The artificial intelligence speech company ElevenLabs has recently shared insights into its future plans, revealing an exciting development: the integration of sound effects into AI-generated video content for the first time. Known for its advanced text-to-speech and synthetic voice capabilities, ElevenLabs is now expanding its offerings by incorporating artificially generated sound effects into videos made with OpenAI’s Sora.
OpenAI launched its groundbreaking Sora text-to-video AI model last week, demonstrating some of the most realistic, consistent, and extensive AI-generated videos yet seen. In response, ElevenLabs announced its intention to enhance these videos with a rich array of sound effects, including footsteps, waves, and ambient sounds, although its text-to-sfx model is not yet available for public use. The company expressed its enthusiasm on X, stating: “We were blown away by the Sora announcement but felt it needed something… What if you could describe a sound and generate it with AI?“
Established in 2022, ElevenLabs quickly emerged as a leader in creating highly realistic synthetic voices, capable of generating speech nearly indistinguishable from natural human voices. The U.K.-based startup achieved unicorn status earlier this year, following an $80 million Series B funding round, highlighting its innovative tool for synchronizing AI speech in videos for automatic translations and targeting the global dubbing market.

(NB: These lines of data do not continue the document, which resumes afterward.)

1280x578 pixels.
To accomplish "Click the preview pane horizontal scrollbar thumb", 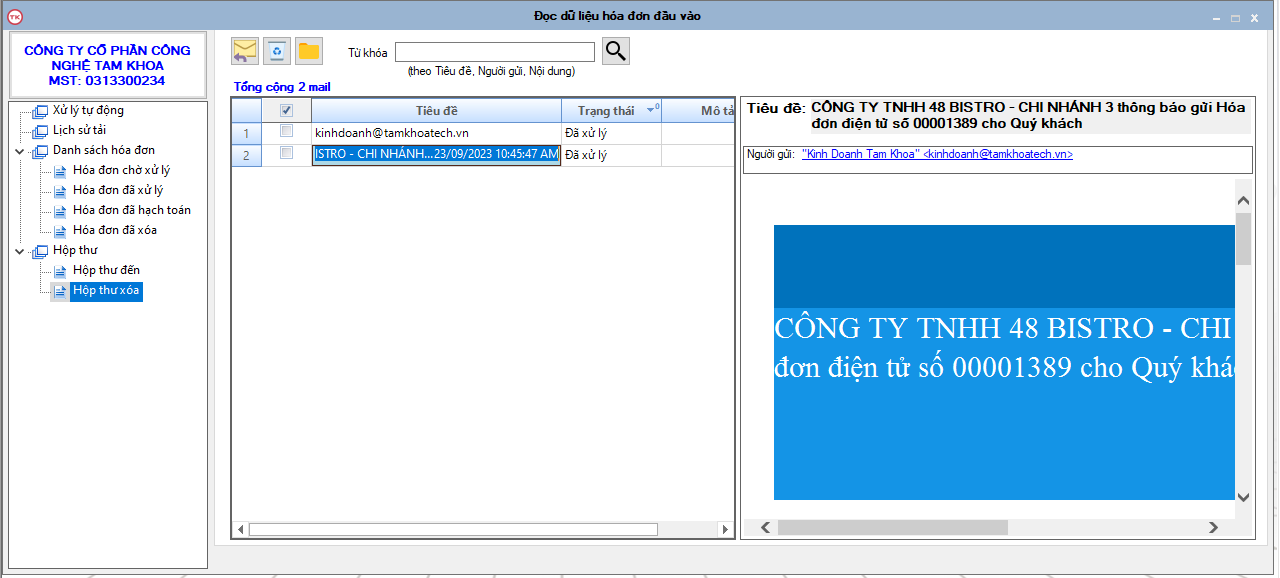I will coord(892,527).
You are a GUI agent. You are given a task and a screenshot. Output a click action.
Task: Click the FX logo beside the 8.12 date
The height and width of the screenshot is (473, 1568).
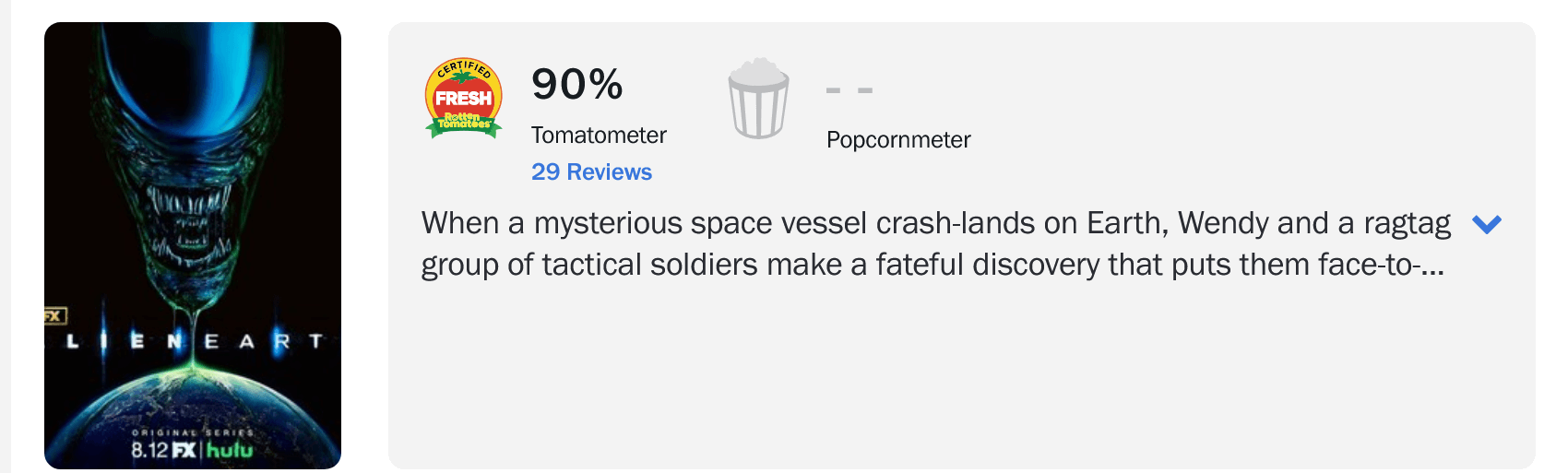point(184,450)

While there are existing text-to-sfx models in the industry, developed by companies like myEdit, AudioGen, and StabilityAI’s Stable Audio, ElevenLabs’ sounds are noted for their exceptional naturalness, though the extent of editing required remains unclear.
ElevenLabs has not specified a launch date for its text-to-sfx technology but has initiated a waitlist for interested users, inviting them to submit prompts for sound creation. This innovation hints at a future where AI tools could autonomously analyze video content and apply appropriate sound effects and music at precise moments, transitioning from current text-to-music approaches to more integrated multimodal capabilities.
The vision for generative AI is to enable the creation of comprehensive content from a simple prompt. Although this goal remains largely aspirational at present, advancements in technologies like text-to-sfx, AI-enhanced video, and synthetic voice are gradually bringing this ambitious dream within reach.